Create a subset for question 2 (q2).
q2 <- subset(df, select=c("EVTYPE", "PROPDMG", "PROPDMGEXP", "CROPDMG", "CROPDMGEXP" ))
Note: EXP = exponent
What are possible values of CROPDMGEXP and PROPDMGEXP.
unique(q2$PROPDMGEXP)
## [1] K M B m + 0 5 6 ? 4 2 3 h 7 H - 1 8
## Levels: - ? + 0 1 2 3 4 5 6 7 8 B h H K m M
unique(q2$CROPDMGEXP)
## [1] M K m B ? 0 k 2
## Levels: ? 0 2 B k K m M
As we can see the possible values are: - ? + 0 1 2 3 4 5 6 7 8 B h H K k m M, and blanks. We only know the values for these variables:
Convert these known values to numeric so we can calculate property and crop damage. We are multiplying PROPDMG with PROPDMGEXP and CROPDMG with CROPDMGEXP.
q2$PROP_DAMAGE <- 0
q2[toupper(q2$PROPDMGEXP) == "H",]$PROP_DAMAGE <- q2[toupper(q2$PROPDMGEXP) == "H",]$PROPDMG * 10^2
q2[toupper(q2$PROPDMGEXP) == "K",]$PROP_DAMAGE <- q2[toupper(q2$PROPDMGEXP) == "K",]$PROPDMG * 10^3
q2[toupper(q2$PROPDMGEXP) == "M",]$PROP_DAMAGE <- q2[toupper(q2$PROPDMGEXP) == "M",]$PROPDMG * 10^6
q2[toupper(q2$PROPDMGEXP) == "B",]$PROP_DAMAGE <- q2[toupper(q2$PROPDMGEXP) == "B",]$PROPDMG * 10^9
q2$CROP_DAMAGE <- 0
q2[toupper(q2$CROPDMGEXP) == "H",]$CROP_DAMAGE <- q2[toupper(q2$CROPDMGEXP) == "H",]$CROPDMG * 10^2
q2[toupper(q2$CROPDMGEXP) == "K",]$CROP_DAMAGE <- q2[toupper(q2$CROPDMGEXP) == "K",]$CROPDMG * 10^3
q2[toupper(q2$CROPDMGEXP) == "M",]$CROP_DAMAGE <- q2[toupper(q2$CROPDMGEXP) == "M",]$CROPDMG * 10^6
q2[toupper(q2$CROPDMGEXP) == "B",]$CROP_DAMAGE <- q2[toupper(q2$CROPDMGEXP) == "B",]$CROPDMG * 10^9
Let’s check if the calculate columns are numeric.
class(q2$PROP_DAMAGE)
## [1] "numeric"
class(q2$CROP_DAMAGE)
## [1] "numeric"
As we can see the new columns PROP_DAMAGE and CROP_DAMAGE are of a numeric class, now we can create an aggregration.
prop_damages <- aggregate(PROP_DAMAGE ~ EVTYPE, q2, sum)
crop_damages <- aggregate(CROP_DAMAGE ~ EVTYPE, q2, sum)

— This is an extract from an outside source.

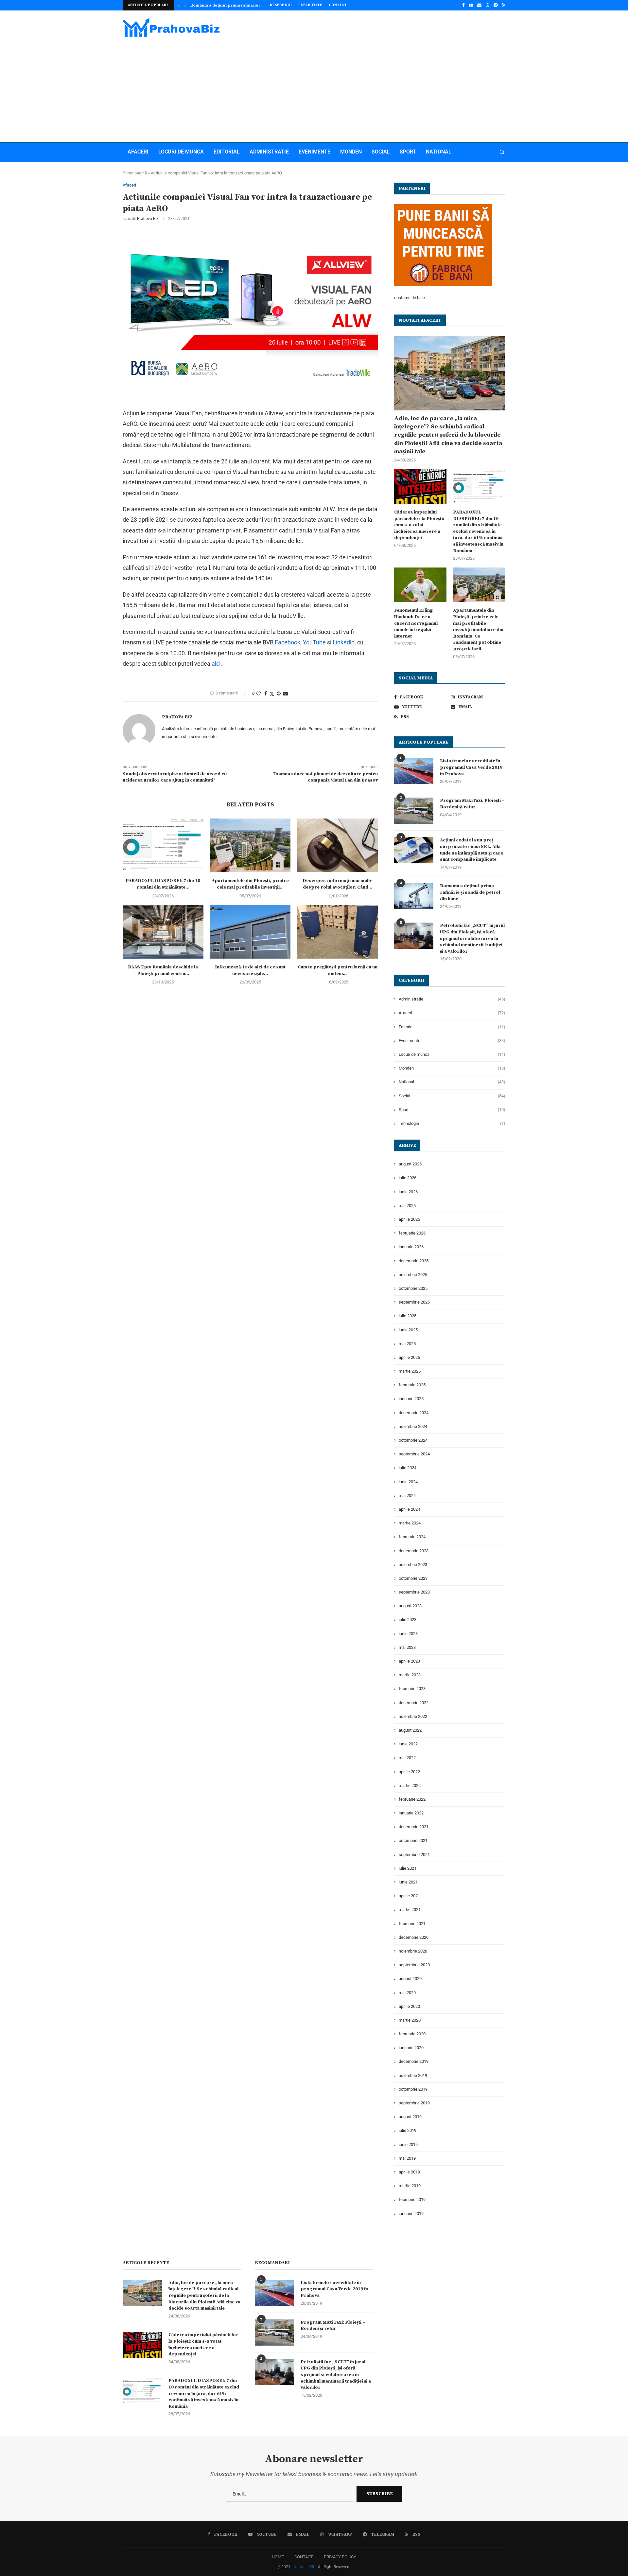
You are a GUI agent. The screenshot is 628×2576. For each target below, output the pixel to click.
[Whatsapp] (487, 5)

Descending order and get only top 12 else the list is to long:
prop_dam_ord <- head(prop_damages[order(-prop_damages$PROP_DAMAGE),], 12)
crop_dam_ord <- head(crop_damages[order(-crop_damages$CROP_DAMAGE),], 12)
Show ordered data:
prop_dam_ord
## EVTYPE PROP_DAMAGE
## 170 FLOOD 144657709800
## 411 HURRICANE/TYPHOON 69305840000
## 834 TORNADO 56937160480
## 670 STORM SURGE 43323536000
## 153 FLASH FLOOD 16140811510
## 244 HAIL 15732267220
## 402 HURRICANE 11868319010
## 848 TROPICAL STORM 7703890550
## 972 WINTER STORM 6688497250
## 359 HIGH WIND 5270046260
## 590 RIVER FLOOD 5118945500
## 957 WILDFIRE 4765114000
crop_dam_ord
## EVTYPE CROP_DAMAGE
## 95 DROUGHT 13972566000
## 170 FLOOD 5661968450
## 590 RIVER FLOOD 5029459000
## 427 ICE STORM 5022113500
## 244 HAIL 3025954450
## 402 HURRICANE 2741910000
## 411 HURRICANE/TYPHOON 2607872800
## 153 FLASH FLOOD 1421317100
## 140 EXTREME COLD 1292973000
## 212 FROST/FREEZE 1094086000
## 290 HEAVY RAIN 733399800
## 848 TROPICAL STORM 678346000
Let’s plot the data we created for question 1 into a barplot.
par(mfrow=c(1,2), cex = 0.7, mar=c(12,4,4,2), las = 2)
barplot(
fatal_ord$FATALITIES,
names.arg = fatal_ord$EVTYPE,
ylab = "Fatalities",
main = "Fatalities by Event Type (top 12)",
col = "lightblue"
)
barplot(
injur_ord$INJURIES,
names.arg = injur_ord$EVTYPE,
ylab = "Injuries",
main = "Injuries by Event Type (top 12)",
col = "lightblue"
)
As we can see the most damage terms of fatalities and injuries is Tornado.
Let’s plot the data we created for question 2 into a barplot.
par(mfrow=c(1,2), cex = 0.7, mar=c(12,5,4,2), las = 2)
barplot(
prop_dam_ord$PROP_DAMAGE/10^9,
names.arg = prop_dam_ord$EVTYPE,
ylab = "Property Damage ($ in Billions)",
main = "Property Damage by Event Type (top 12)",
col = "lightblue"
)
barplot(
crop_dam_ord$CROP_DAMAGE/10^9,
names.arg = crop_dam_ord$EVTYPE,
ylab = "Crop Damage ($ in Billions)",
main = "Crop Damage by Event Type (top 12)",
col = "lightblue"
)
As we can see, “FLOOD” is the most damaging to properties and “DROUGHT” is the most damaging to Crops.